SOURCE MATERIAL:
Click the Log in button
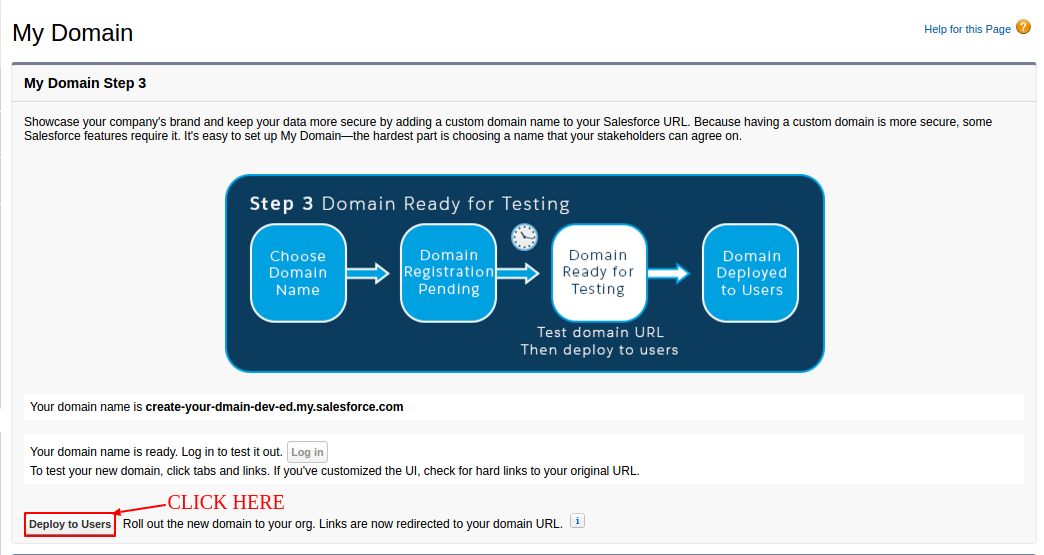1044x555 pixels. (307, 453)
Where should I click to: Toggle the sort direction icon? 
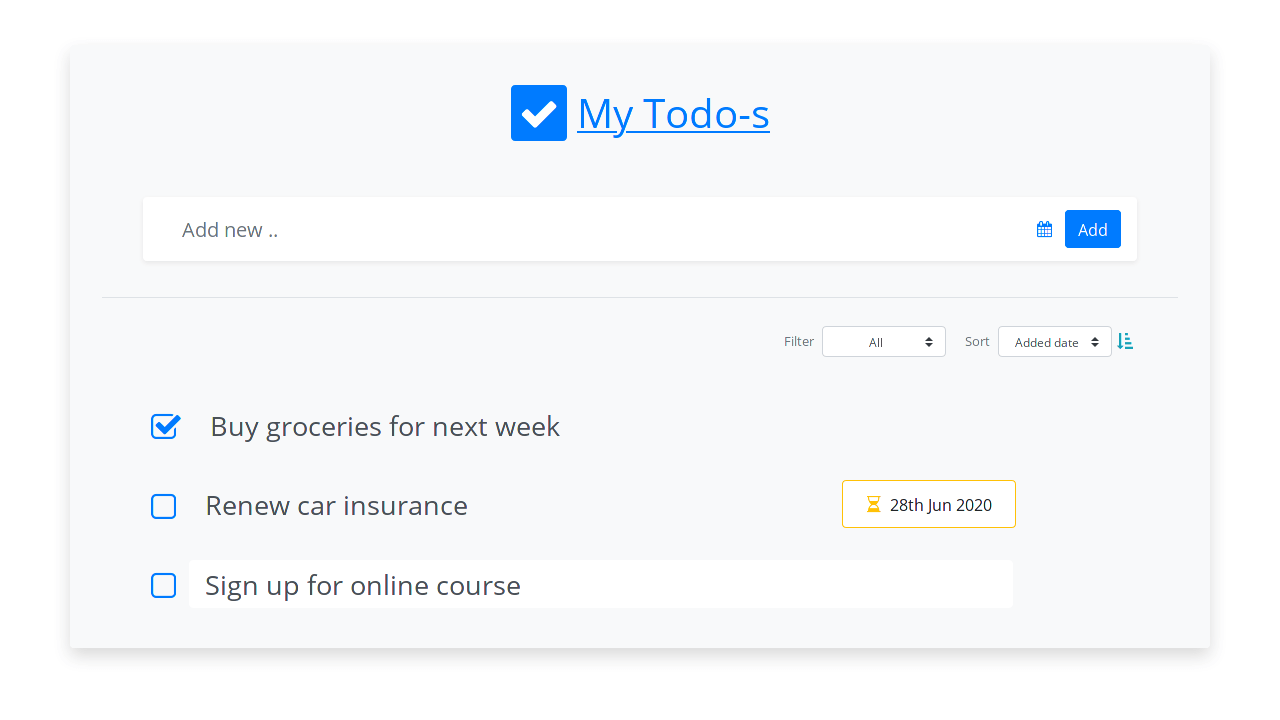tap(1125, 342)
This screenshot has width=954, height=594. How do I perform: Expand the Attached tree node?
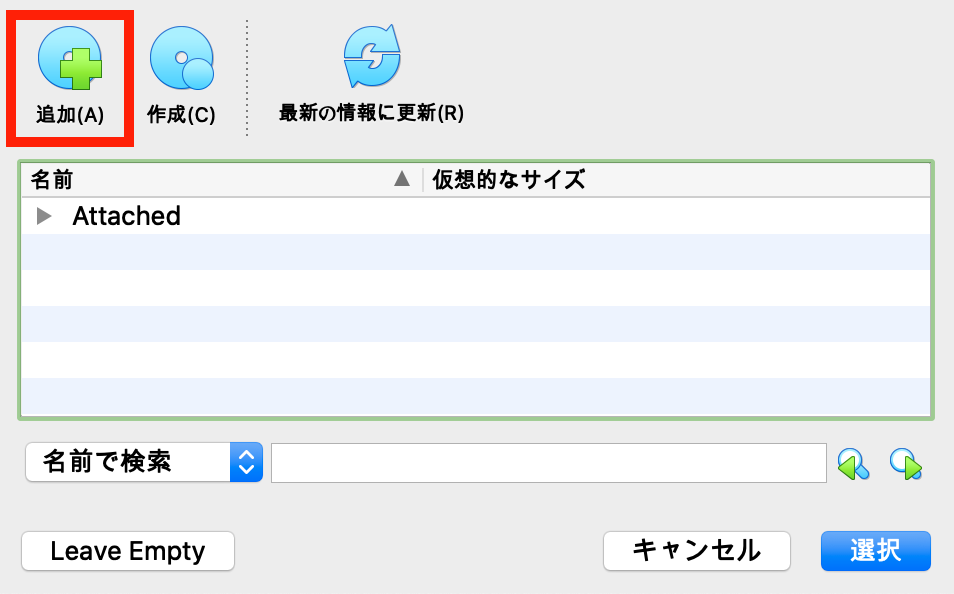pyautogui.click(x=45, y=216)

WORK TO COMPLETE: Return every entry above word for word, and include no images.

SOLUTION TO THIS EXERCISE:
Click the Log in button
1044x555 pixels. (307, 453)
Where should I click to: Toggle the sort direction icon? 
tap(1125, 342)
This screenshot has width=954, height=594. How do I perform: Expand the Attached tree node?
pyautogui.click(x=45, y=216)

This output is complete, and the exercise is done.